PornHub Officials Say Web Researcher Got It Wrong

NICOSIA, Cyprus -- Information disseminated from a BBC article “grossly exaggerate the potential security implications of visiting” PornHub.com, company officials said in a release.

Yesterday’s BBC piece, which XBIZ reported on, said that “malvertising,” or malicious advertising with embedded files, is an ongoing problem for two of the top porn tube sites, PornHub.com and xHamster.com.   

The BBC report said that, according to researcher Conrad Longmore, xHamster had malvertising on 1,067 out of 20,986 pages, or 5 percent, screened in the past 90 days. PornHub was found to have malvertising on 12.7 percent of its pages, Longmore noted.
 
Manwin officials said that Longmore’s data and analysis can be contradicted when it comes to PornHub. (Manwin does not operate xHamster as previously reported.)

“The article refers to figures compiled on a blog that were based on Google's diagnostic advice service,” Manwin officials said. “In the three-month period during which that data was compiled, we can confirm that we served over 33 billion ads and believe that only 0.003 percent of those may have potentially had malware.
 
“According to Google’s safe-browsing diagnostics, PornHub is currently not listed as a suspicious site.

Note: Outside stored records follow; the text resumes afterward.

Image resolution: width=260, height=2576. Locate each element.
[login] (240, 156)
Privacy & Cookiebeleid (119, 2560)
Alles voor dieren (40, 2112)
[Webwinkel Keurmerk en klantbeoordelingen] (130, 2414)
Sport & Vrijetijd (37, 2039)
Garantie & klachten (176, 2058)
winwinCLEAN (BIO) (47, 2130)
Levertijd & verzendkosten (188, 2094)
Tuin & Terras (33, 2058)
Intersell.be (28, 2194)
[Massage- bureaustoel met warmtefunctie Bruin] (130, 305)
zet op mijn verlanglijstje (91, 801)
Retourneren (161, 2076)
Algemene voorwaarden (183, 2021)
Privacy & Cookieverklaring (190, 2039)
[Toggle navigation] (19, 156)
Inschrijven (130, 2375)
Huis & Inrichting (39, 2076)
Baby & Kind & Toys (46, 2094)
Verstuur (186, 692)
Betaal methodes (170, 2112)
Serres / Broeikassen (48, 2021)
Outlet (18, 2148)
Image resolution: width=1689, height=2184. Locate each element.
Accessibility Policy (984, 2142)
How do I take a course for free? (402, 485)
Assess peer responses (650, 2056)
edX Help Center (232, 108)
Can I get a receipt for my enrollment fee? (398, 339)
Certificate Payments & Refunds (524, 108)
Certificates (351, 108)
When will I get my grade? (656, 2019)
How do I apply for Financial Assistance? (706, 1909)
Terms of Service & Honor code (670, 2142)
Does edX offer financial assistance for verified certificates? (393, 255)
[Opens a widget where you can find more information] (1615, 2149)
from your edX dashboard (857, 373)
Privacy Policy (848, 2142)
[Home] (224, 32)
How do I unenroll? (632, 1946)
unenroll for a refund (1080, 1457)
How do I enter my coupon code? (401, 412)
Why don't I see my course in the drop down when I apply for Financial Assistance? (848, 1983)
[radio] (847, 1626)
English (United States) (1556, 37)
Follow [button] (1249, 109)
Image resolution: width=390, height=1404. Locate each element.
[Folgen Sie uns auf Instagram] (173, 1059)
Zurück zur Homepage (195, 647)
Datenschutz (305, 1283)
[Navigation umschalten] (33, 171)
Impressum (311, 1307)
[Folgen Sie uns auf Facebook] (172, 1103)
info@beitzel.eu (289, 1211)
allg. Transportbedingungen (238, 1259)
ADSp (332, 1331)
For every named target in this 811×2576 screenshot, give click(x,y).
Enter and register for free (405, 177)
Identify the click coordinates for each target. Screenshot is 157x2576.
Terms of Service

The alleged numbers suggested by the BBC article is inconsistent with the facts currently presented by both Google and the security researcher referenced in the article.

With PornHub.com, which serves 15.5 billion ads each month, “isolated incidents of malware are immediately caught and minute when considering the mammoth amount of traffic our site receives,” said a spokeswoman for Manwin, the company’s parent.
 
Company officials noted that PornHub works hard to implement rigorous web security programs. They said it scans all ads for malware prior to going live and repetitively scans them for as long as they appear on the website.

“This is a multipronged approach of both internal cutting-edge scanning applications, as well as industry standard tools used by the world’s top-trafficked sites for comprehensive protection, scanning over 100,000 ads each day,” company officials said.